Activity
Print all the entries exactly.

Records provided

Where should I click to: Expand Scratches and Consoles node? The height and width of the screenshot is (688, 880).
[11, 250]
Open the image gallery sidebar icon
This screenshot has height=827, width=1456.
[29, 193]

Exercise output
Where should I click to: Expand Scratches and Consoles node? The height and width of the screenshot is (688, 880).
[11, 250]
Open the image gallery sidebar icon
This screenshot has height=827, width=1456.
[29, 193]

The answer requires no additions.